Il motore 3,3 e-Skyactiv D di Mazda nasce per offrire prestazioni straordinarie, integrando un motore mild hybrid 48V e una trasmissione elettrificata, il tutto ospitato in un telaio progettato per esaltare i vantaggi della configurazione a sei cilindri in linea. Questo design, pur garantendo una potenza senza pari, non compromette né la posizione di guida né l’abitabilità, che si pongono come un benchmark a livello mondiale.

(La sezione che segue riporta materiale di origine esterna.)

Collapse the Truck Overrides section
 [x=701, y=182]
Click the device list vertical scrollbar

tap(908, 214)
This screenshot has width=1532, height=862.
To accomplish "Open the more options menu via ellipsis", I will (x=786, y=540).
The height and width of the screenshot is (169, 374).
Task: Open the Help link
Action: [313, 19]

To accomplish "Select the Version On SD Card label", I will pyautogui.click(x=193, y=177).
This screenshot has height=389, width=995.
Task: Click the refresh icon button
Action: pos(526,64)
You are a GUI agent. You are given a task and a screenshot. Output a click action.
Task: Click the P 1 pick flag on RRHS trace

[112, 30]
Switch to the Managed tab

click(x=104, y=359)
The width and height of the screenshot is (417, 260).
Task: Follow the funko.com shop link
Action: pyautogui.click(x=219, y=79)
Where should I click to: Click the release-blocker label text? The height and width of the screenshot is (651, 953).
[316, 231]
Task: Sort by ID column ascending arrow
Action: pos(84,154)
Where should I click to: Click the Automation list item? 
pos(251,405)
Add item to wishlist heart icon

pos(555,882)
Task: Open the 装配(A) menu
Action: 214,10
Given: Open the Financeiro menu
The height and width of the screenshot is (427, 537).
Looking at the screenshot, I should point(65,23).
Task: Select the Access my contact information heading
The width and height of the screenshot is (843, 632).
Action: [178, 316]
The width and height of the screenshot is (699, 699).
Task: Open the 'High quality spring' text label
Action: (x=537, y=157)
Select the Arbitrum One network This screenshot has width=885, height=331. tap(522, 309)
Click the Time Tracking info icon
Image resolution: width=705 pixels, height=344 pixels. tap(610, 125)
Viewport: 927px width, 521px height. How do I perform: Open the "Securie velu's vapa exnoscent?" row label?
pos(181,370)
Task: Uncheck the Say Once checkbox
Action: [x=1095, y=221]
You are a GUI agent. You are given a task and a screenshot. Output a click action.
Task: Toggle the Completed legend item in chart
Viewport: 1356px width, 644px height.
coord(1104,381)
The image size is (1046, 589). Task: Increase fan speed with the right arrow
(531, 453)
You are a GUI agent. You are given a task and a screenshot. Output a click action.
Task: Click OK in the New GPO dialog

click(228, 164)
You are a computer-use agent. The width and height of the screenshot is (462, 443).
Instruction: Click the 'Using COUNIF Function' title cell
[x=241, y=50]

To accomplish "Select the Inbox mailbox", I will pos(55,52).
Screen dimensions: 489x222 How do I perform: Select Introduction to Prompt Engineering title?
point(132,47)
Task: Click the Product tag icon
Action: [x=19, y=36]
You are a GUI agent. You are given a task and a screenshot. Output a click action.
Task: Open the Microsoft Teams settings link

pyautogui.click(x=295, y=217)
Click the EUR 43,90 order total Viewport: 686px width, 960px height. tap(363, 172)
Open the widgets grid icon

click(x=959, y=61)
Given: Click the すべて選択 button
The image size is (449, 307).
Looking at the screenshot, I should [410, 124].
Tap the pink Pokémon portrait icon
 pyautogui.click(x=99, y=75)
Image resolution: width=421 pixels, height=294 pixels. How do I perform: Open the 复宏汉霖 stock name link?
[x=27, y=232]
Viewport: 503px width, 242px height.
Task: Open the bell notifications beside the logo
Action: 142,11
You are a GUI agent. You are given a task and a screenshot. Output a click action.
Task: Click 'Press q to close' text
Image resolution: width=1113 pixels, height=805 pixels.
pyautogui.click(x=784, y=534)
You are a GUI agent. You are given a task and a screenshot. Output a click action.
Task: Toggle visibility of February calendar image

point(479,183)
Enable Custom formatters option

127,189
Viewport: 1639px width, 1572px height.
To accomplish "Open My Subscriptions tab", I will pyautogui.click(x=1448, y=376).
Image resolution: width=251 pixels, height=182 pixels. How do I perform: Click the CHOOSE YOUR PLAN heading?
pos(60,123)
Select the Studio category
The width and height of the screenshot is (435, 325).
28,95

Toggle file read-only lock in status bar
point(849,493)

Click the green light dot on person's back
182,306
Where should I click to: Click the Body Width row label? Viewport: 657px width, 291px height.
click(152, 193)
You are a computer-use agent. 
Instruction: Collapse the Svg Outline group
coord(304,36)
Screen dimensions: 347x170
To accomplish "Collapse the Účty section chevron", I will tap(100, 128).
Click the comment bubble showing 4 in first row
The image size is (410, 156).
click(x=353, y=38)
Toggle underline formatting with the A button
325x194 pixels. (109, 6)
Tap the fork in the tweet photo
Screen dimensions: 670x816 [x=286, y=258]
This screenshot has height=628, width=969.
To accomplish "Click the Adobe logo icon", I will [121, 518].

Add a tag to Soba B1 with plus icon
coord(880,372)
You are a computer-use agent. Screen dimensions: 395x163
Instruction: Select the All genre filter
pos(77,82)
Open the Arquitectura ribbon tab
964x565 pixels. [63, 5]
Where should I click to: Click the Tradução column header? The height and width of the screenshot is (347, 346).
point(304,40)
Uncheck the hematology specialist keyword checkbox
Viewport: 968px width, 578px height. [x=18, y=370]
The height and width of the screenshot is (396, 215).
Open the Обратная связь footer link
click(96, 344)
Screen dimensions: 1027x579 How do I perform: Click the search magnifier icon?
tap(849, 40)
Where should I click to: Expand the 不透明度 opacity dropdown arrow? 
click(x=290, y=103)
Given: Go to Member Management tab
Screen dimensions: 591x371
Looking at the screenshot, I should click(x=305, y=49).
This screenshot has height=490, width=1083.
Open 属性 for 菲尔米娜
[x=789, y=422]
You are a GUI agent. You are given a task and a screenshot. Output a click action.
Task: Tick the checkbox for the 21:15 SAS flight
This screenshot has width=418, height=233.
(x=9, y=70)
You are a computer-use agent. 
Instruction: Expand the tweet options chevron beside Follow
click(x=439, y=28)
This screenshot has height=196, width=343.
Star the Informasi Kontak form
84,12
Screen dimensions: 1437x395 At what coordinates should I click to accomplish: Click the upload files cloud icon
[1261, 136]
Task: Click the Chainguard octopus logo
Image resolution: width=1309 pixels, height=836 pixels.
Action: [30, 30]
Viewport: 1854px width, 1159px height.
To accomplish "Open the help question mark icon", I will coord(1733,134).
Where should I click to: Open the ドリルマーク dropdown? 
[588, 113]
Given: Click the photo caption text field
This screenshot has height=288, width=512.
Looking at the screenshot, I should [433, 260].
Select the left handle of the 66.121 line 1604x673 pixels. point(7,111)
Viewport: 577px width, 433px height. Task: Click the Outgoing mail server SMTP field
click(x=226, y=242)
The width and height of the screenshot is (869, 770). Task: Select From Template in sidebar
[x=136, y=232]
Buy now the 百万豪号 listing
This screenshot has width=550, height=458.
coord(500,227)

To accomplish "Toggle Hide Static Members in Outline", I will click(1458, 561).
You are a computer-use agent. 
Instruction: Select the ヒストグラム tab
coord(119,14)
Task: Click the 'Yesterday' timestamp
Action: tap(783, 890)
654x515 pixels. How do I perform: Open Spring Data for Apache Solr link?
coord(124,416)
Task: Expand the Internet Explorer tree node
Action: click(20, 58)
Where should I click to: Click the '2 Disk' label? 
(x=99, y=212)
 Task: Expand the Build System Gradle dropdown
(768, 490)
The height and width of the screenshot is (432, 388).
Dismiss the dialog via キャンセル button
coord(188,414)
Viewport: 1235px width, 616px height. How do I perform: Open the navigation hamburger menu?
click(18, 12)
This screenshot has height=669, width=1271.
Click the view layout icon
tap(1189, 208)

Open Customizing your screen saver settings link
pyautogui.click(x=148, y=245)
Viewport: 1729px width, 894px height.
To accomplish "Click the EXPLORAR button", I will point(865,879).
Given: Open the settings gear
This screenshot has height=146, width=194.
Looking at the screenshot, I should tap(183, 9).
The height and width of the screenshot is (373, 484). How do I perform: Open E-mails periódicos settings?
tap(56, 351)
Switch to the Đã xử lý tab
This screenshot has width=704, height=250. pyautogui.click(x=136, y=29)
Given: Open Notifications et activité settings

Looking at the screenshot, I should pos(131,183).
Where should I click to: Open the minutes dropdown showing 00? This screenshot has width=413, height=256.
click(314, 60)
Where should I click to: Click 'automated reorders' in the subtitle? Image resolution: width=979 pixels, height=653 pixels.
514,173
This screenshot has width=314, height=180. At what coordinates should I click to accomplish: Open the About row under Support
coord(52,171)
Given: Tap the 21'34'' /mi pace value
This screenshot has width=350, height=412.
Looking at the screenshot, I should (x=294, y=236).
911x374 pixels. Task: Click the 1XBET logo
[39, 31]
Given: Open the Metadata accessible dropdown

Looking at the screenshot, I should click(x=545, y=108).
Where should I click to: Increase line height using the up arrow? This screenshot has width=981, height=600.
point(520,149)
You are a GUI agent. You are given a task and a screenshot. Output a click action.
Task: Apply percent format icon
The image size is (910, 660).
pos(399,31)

e-Skyactiv D, ogni componente un’opera d’arte
Per la prima volta, ogni componente del motore è stato immortalato singolarmente come una vera e propria opera d’arte. Questi scatti mettono in evidenza non solo la qualità di realizzazione, ma anche la cura maniacale dei dettagli e l’artigianalità che caratterizzano l’intero processo costruttivo di ogni vettura Mazda. Un’attenzione al particolare che si riflette in ogni aspetto della macchina, dalla progettazione alla realizzazione finale, sottolineando l’impegno costante del marchio per l’eccellenza.

Pistoni per una combustione ideale
Il motore 3,3 e-Skyactiv D a sei cilindri in linea di Mazda si distingue per una serie di dettagli e soluzioni uniche che lo rendono davvero speciale. Ogni aspetto del motore è frutto di ingegno e abilità costruttiva, con una particolare attenzione alla precisione e all’efficienza. I sei pistoni, ad esempio, sono progettati con una forma del cielo a doppia camera che consente di avvicinarsi alla combustione ideale.

Basse e missioni e consumi
Ma la vera innovazione non riguarda solo le performance. La grande cilindrata del motore non è solo pensata per offrire maggiore coppia e piacere di guida, ma anche per contenere i consumi e le emissioni. Un esempio significativo è rappresentato dalle emissioni di NOx, l’inquinante più difficile da controllare nei motori diesel, che con il motore 3,3 e-Skyactiv D raggiungono solo 20,7 mg/km, ben al di sotto del limite attuale di 80 mg/km imposto dalla normativa Euro6d.